Tuesday, March 9, 2010

"The Lucubrations of Benjamin Bickerstaff"

It was a pretty extraordinary thing for a woman to found and edit a magazine in 1807. Hence, I suppose, the subterfuge masking the true sex of the editor of the Observer in its very early days. Benjamin Latrobe, who clearly knew he was writing for the magazine edited by "Mrs. Anderson," nevertheless addressed the editor as "my dear Sir." And a columnist known to us by the pseudonym "Benjamin Bickerstaff"--an allusion to "Isaac Bickerstaff," a pseudonym used by the writer Richard Steele in the 18th-century publication The Tatler--referred to his "friend" the editor as "he."

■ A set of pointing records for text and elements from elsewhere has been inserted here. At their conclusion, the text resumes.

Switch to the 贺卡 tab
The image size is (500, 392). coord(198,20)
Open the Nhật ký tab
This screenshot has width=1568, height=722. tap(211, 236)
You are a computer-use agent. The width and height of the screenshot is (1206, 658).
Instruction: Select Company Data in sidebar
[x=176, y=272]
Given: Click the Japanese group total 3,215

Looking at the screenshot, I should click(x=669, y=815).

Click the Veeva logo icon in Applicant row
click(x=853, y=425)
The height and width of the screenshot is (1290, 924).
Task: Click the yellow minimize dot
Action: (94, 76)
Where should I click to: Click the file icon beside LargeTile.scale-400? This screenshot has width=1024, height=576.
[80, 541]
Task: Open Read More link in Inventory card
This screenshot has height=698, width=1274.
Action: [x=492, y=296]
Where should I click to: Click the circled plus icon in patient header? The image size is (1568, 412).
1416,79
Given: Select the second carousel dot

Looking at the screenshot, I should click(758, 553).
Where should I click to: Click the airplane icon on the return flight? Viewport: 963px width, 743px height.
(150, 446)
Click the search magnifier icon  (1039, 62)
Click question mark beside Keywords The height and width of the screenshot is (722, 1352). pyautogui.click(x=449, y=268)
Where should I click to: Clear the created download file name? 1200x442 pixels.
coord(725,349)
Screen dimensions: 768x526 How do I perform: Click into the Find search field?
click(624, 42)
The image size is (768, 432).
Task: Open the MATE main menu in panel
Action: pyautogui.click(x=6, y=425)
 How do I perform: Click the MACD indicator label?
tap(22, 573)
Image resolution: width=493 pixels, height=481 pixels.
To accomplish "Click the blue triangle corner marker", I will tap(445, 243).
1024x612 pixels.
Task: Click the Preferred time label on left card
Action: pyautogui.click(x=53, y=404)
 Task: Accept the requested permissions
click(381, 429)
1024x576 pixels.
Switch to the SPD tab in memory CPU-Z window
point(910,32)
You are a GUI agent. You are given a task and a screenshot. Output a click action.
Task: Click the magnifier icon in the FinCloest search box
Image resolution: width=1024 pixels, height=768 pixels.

But it was a dispute with this very Bickerstaff that soon led to the surprisingly casual revelation that the editor was not a "he" but a "she"--perhaps the first "she" to edit a magazine in the United States. In what was only his second or third column--headed "The Lucubrations of Benjamin Bickerstaff"--Bickerstaff undertook to praise the females of Baltimore. The following week, under the same heading, there appeared an article that was clearly not written by Bickerstaff. It was signed "Tabitha Simple," and it purported to be a letter that took issue with some of Bickerstaff's praise. While Simple declared herself charmed by Bickerstaff's admiration for Baltimore girls, she suggested that they were just a tad affected. To prove her point, she zeroed in on "a lovely creature" she had seen "the other evening at the assembly," who had been so intent on "displaying the perfect symmetry of her form" that she had "writhed her person about like an eel in the ruthless grip of a cook."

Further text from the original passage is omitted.